8       Il a été établi que chacun des frères Théorêt avait une responsabilité précise et définie au sein de la compagnie Roxboro. Chacun des intervenants y consacrait la majeure partie de sa disponibilité, étant aussi marginalement impliqué dans la bonne marche des autres compagnies.

9       À l'intérieur de leurs responsabilités respectives, les frères Théorêt étaient assez autonomes et dirigeaient assez librement leur domaine d'activités propres. Ils n'avaient pas à demander de permission pour décider de leur période de vacances; ils pouvaient s'absenter sans avoir de compte à rendre à qui que ce soit. Ils recevaient chacun sensiblement le même salaire dont une partie était payée par chèque hebdomadaire d'un montant égal et consécutif; l'autre partie de la rémunération était payée au moyen d'un bonus dont le montant variait en fonction de la performance financière de la compagnie Roxboro et/ou des autres compagnies.

[...]

18     La pierre angulaire de ce dossier est essentiellement de savoir s'il existait en 1996, un lien de subordination entre la compagnie qui payait la rémunération et les intervenants.
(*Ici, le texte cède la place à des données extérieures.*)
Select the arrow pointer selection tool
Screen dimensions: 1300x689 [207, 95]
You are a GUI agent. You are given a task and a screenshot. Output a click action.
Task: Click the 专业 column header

En d'autres termes, la compagnie avait-elle le pouvoir de contrôler et d'intervenir sur le travail exécuté par les frères Théorêt?

19 À cet égard, je crois important de rappeler que les tribunaux ont souvent répété qu'il n'était pas obligatoire ou nécessaire que le pouvoir de contrôler se soit manifesté dans les faits; en d'autres termes, un employeur qui n'exerce pas son droit de contrôle ne perd pas pour autant ce pouvoir tout à fait essentiel pour l'existence d'un contrat de louage de services.

20 Le pouvoir de contrôle ou le droit d'intervention sur l'exécution d'un travail s'avère être la principale constituante du lien de subordination à l'origine d'un véritable contrat de louage de services.

[...]

22     Il est alors essentiel de faire une distinction très nette entre les faits et gestes exécutés ès-qualité d'actionnaires et/ou d'administrateurs et ceux effectués à titre de travailleurs ou d'exécutants. En l'espèce, cette démarcation est particulièrement importante.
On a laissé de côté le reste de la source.